Manufacturer of telescopic sights

Unertl Optical Company, Inc. was a manufacturer of telescopic sights in the United States from 1928 until 2008. They are known for their 10× fixed-power scopes that were used on the Marine Corps' M40 rifle and made famous by Marine Corps Scout Sniper Carlos Hathcock during the Vietnam War.

==History==

John Unertl Sr. after emigrating from Germany and working for the J.W. Fecker Target Scope Company, founded the John Unertl Optical Company in 1928. J. Unertl Optical Co. produced high quality, external adjustment scopes for competitive shooters and varmint hunters. He also produced some of the finest spotting scopes of the day including a 100 mm Team scopes used by Military and well equipped civilian teams at Camp Perry for decades. During World War II, Unertl manufactured the USMC 8x sniper scope mounted on 1903 sniper rifles. In the 1980's, the company became legendary in the sniper community for its 10x USMC Sniper scope designed by John Unertl Jr and mounted on the USMC M40A1 and M40A3 in 7.62mm. A .50 caliber version was used on the USMC SASR. John Unertl Jr was adamant about selling "USMC" marked scope only to the Marine Corps.
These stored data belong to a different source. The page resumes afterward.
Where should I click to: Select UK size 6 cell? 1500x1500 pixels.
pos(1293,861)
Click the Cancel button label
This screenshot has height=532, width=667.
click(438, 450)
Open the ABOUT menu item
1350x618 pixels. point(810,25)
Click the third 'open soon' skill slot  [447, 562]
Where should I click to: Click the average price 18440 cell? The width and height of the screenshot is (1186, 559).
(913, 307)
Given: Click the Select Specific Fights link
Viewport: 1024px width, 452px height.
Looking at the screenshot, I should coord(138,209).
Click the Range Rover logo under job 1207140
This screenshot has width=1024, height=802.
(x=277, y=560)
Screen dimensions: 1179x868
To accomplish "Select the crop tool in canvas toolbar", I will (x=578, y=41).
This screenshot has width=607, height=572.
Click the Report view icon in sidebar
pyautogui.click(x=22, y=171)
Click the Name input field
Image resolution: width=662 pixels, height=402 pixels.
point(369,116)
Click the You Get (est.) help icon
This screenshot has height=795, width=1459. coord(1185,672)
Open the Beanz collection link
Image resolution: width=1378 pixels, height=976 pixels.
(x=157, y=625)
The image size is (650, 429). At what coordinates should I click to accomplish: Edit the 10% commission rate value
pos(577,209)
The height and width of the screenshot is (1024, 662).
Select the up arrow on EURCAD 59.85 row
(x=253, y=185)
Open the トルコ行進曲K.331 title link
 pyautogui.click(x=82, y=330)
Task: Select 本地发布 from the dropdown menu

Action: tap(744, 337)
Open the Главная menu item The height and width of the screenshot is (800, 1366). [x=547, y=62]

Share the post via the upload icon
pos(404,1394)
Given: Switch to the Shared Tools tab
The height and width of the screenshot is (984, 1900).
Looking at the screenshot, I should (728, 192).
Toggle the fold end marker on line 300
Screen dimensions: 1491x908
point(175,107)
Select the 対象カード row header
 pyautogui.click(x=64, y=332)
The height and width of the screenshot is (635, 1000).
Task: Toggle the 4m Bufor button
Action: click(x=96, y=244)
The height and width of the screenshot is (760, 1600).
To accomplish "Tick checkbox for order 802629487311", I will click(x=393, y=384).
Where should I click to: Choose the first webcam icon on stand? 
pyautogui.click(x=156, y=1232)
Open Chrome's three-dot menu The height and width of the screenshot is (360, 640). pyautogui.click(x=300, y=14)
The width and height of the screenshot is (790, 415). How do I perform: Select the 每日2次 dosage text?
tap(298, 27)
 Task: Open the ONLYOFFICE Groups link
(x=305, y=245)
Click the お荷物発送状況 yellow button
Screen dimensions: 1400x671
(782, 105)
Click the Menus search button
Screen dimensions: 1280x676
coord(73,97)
A variant of the 10x Tactical scope, similar and visually identical to one used by the USMC but with turrets calibrated in metres rather than yards, was sold to the Canadian Department of National Defence (DND) for use on the 7.62x51mm NATO Parker Hale C3A1 Sniper Rifle. These scopes were marked as 'C3 Sniper' and had a 2 to 4 digit serial number.

The few scopes sold to a limited number of law enforcement agencies and even fewer civilians were marked "10x Sniper" and carried a "T" prefix on the serial numbers.

Servicing of these scope was taken over by U.S. Optics, which also produced their own version, using the names MST-100 for the 7.62 scope and MST-150 for the .50 BMG Scopes. In 2002 the company was purchased by 21st Century Technology, Inc., owned by Col. Rocky Greene, and the headquarters was moved to Las Vegas, Nevada. In the early 2000s the Marine Corps began phasing out Unertl Scopes in favor of other scopes such as the Schmidt & Bender 3–12×50 Police Marksman II LP. By 2006 the company had begun marketing firearms in addition to their line of scopes, including a civilian copy of the Marine Corps MEU(SOC) pistol and the M40A3 Sniper Rifle. By 2008 the company had closed.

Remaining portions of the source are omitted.